Non-negative matrix factorization (NMF) [1] has proved to be a very effective technique for decomposing array-based biological data into meaningful components. In gene expression analysis, NMF is used to describe the activity of tens of thousands of genes in a typical gene expression dataset in terms of a small number, k, of metagenes, i.e., positive linear combinations of genes [2]. Biological samples data can then be summarized as expression patterns of their metagenes. Compared with other dimension reduction techniques such as Principal Components Analysis (PCA), the components identified by NMF are more easily related to actual biological processes and mechanisms due to the non-negativity constraint.

However, the use of NMF has been limited by its computational requirements. NMF is a non-convex optimization problem that requires many iterations to converge to a solution, and the solution is not guaranteed to be a global minimum. Compounding this problem is that the optimal number of clusters, k, is seldom known in advance. Therefore, when NMF is used to cluster data, it is run many times with varying initial conditions over a range of values of k.

Cluster stability metrics such as the cophenetic correlation coefficient [3] or the silhouette score [4] are then used to identify the value of k that corresponds to the most stable clustering.

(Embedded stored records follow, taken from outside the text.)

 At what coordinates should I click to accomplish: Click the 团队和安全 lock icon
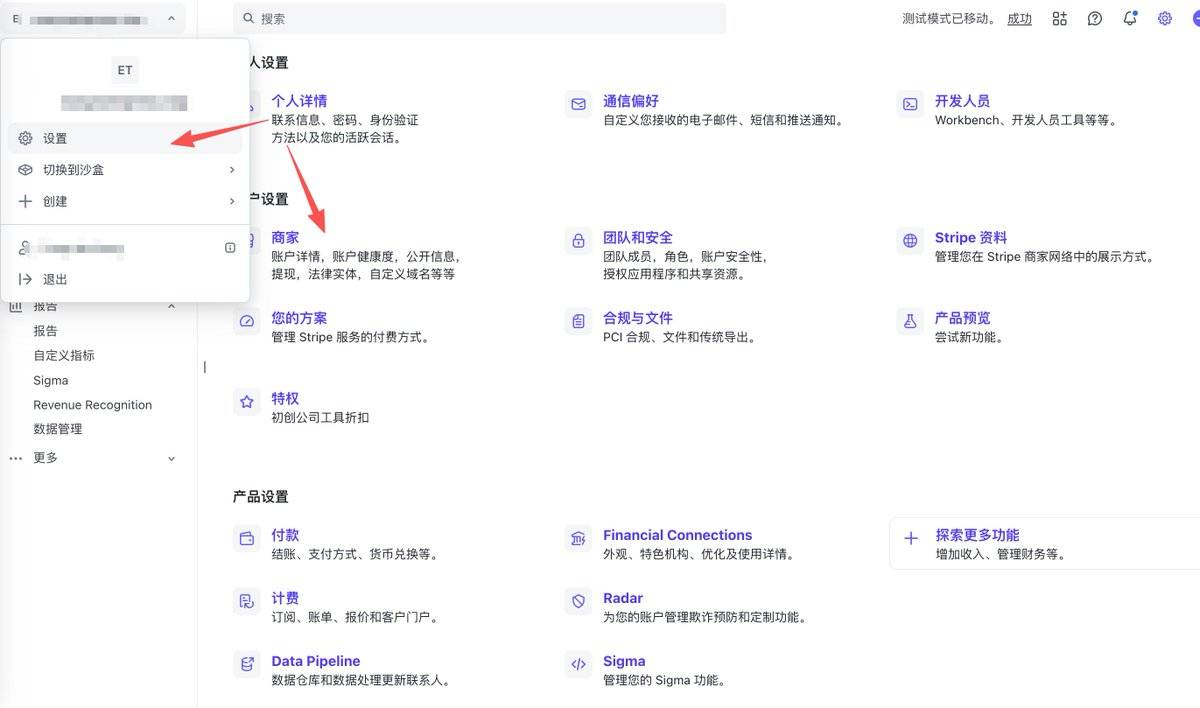tap(578, 241)
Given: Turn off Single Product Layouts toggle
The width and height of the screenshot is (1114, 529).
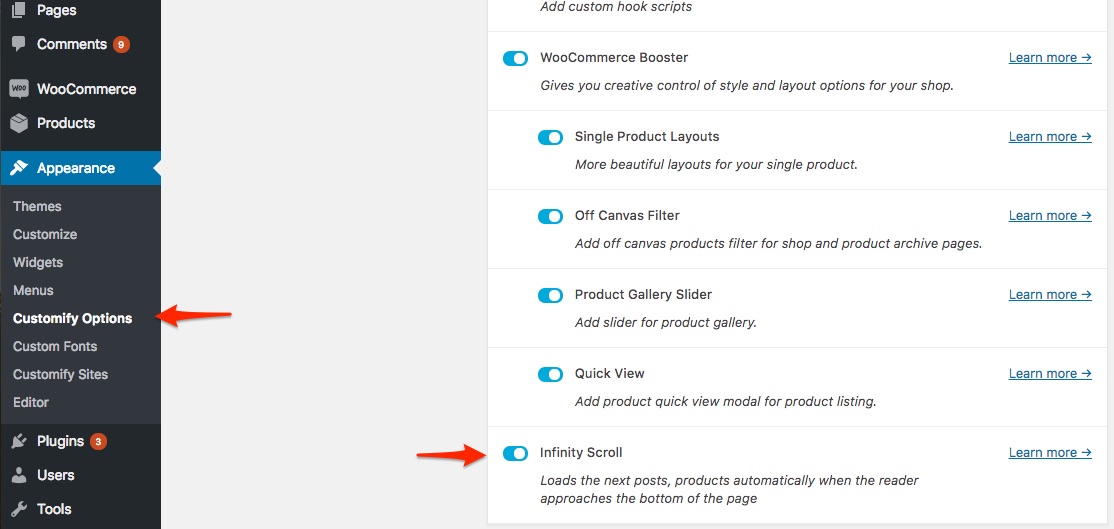Looking at the screenshot, I should pos(551,137).
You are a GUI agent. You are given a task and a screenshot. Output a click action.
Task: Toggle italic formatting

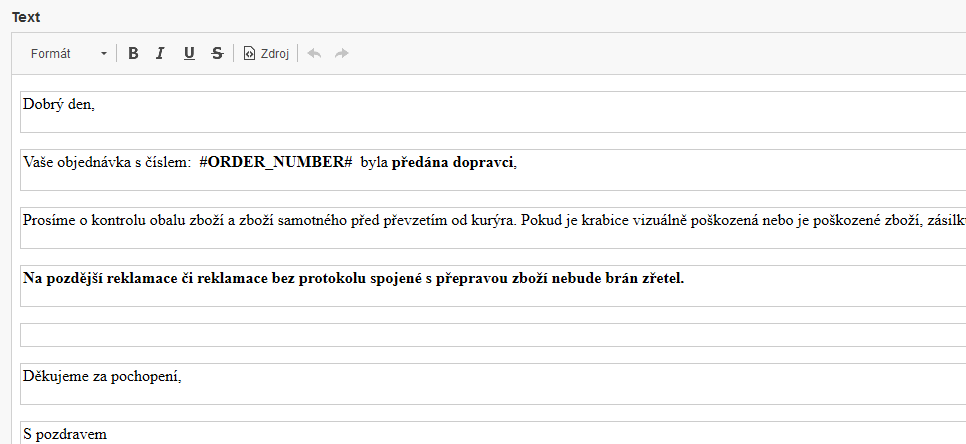[x=160, y=54]
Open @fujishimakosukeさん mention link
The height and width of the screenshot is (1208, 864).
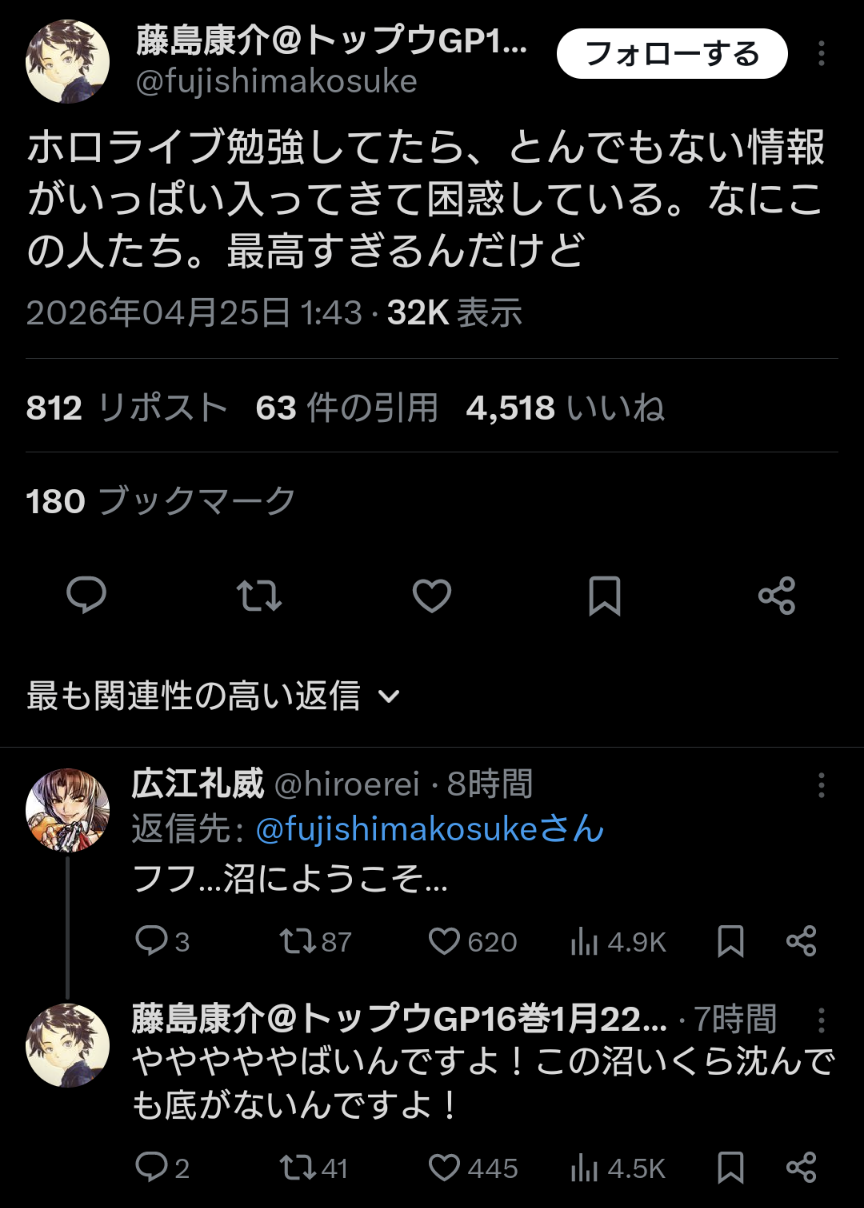click(430, 829)
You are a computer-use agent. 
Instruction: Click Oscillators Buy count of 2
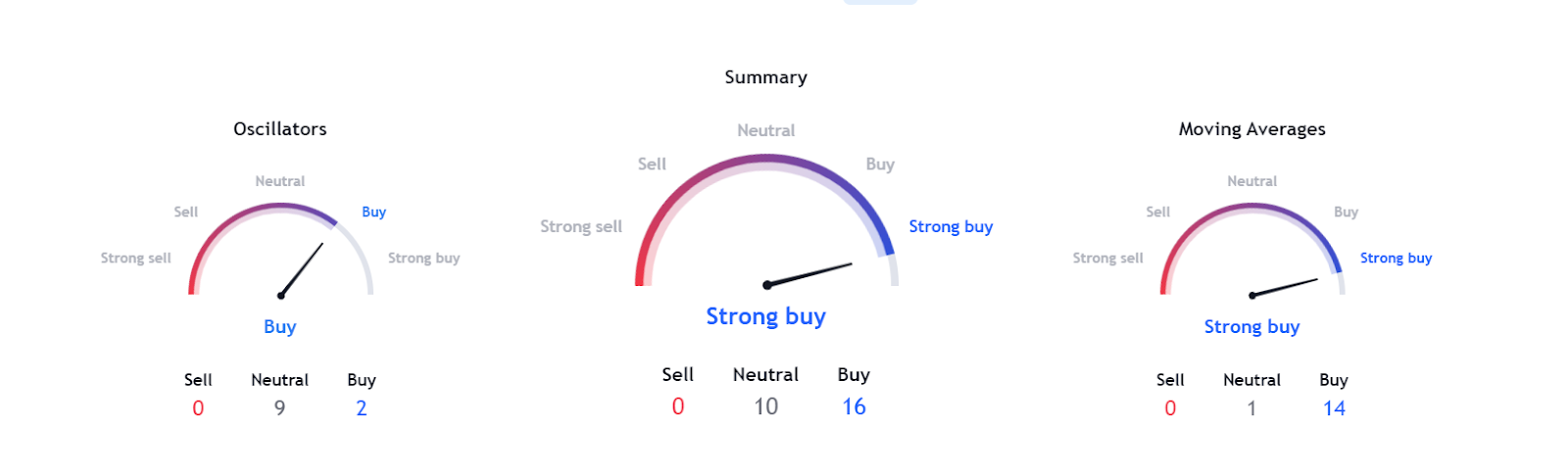click(362, 408)
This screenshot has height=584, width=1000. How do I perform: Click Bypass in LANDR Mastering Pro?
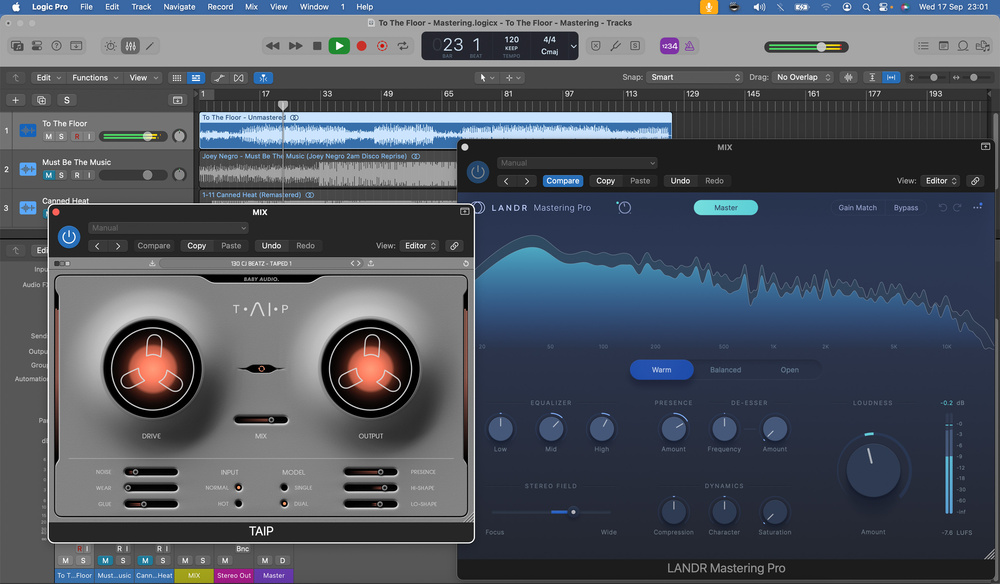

The result is that on top of the computational complexity of NMF, to perform clustering it must be run many thousands of times for a given analysis. With the current NMF-based methods it is not unusual to encounter analyses that require days to run on a dataset as small as 1000 cells by 5000 transcripts. For larger gene expression or single-cell RNA-Seq (scRNASeq) datasets, use of NMF becomes impractical, requiring potentially weeks of computing time on large-memory supercomputers.

Graphical Processing Units (GPUs) have become a popular and cost-effective way to speed up computation. GPUs are limited in memory compared to CPUs but are designed for processing large blocks of data in parallel and are particularly well-suited to matrix operations, which are the basis of the NMF algorithm. Via GPU application programming interfaces (APIs) such as the nVidia Compute Unified Device Architecture (CUDA) [5], general purpose algorithms can be executed in parallel using GPUs to speed computation. To further parallelize computation across multiple GPUs, parallel programs can be synchronized using the Message Passing Interface (MPI).

Mejía-Roa [6] demonstrated NMF-mGPU, a C-language implementation of NMF that used CUDA and MPI to perform multi-GPU computation of NMF. This implementation allowed processing up to 120 times faster than conventional single-CPU implementations and demonstrated the capability of processing matrices up to 54000 x 2000 in size. This implementation included the ability to split the NMF computation across multiple GPUs to permit the calculation to be performed on datasets larger than could be held in GPU memory. However, this program was not easily usable by many biomedical sciences researchers as it required specialized programming skills and access to an HPC cluster. .

GenePattern [7], www.genepattern.org, is a gateway providing free access to cloud-based and HPC systems. GenePattern includes access to hundreds of analysis tools (modules) and visualization tools for multiple genomic data types without requiring any programming skills. It has a web-based interface to provide easy access to these tools and allows the creation of multi-step reproducible in silico research workflows. These can be implemented as GenePattern analysis pipelines, or alternatively as Jupyter [8] Notebooks via the GenePattern Notebook Environment [9]. The publicly available GenePattern servers currently support thousands of users and log up to tens of thousands of analyses each month which are executed on clusters in the AWS Cloud or on the Expanse [10] supercomputer cluster at the UC San Diego Supercomputing Center (SDSC). GenePattern has long included an R-language implementation of the NMF

Clustering algorithm as described in Brunet et al. as the NMFConsensus GenePattern module. This implementation served as a baseline for performance comparison.

To bring the power of the Meija-Roja NMF-GPU implementation to non-programming investigators, we have reimplemented their algorithm using CuPy [11] an open-source library for GPU-accelerated computing with Python. It is freely available on GenePattern as the NMFClustering module at https://genepattern.ucsd.edu and is also distributed as both open source code and as a Docker [12] container. For HPC clusters, the Docker container can be cross-compiled into Singularity [13] if required. By wrapping this implementation in GenePattern, we have made it available to all investigators without the need for any programming skills and have also provided access to GPU cycles for the processing of their data.

2. Results

We illustrate the improved performance of NMFClustering, our CuPy based NMF-GPU implementation, relative to the previous generation of NMFConsensus implemented in the R programming language by demonstrating its ability to handle much larger datasets, and by demonstrating its improved performance on smaller datasets. It is not possible to do a true performance comparison on larger datasets as the R language NMFConsensus implementation requires in excess of 2 days, the time limit for GPU jobs on the Expanse HPC cluster, to analyze datasets larger than 1,000 cells/samples. We note that most single cell data sets are much larger than this.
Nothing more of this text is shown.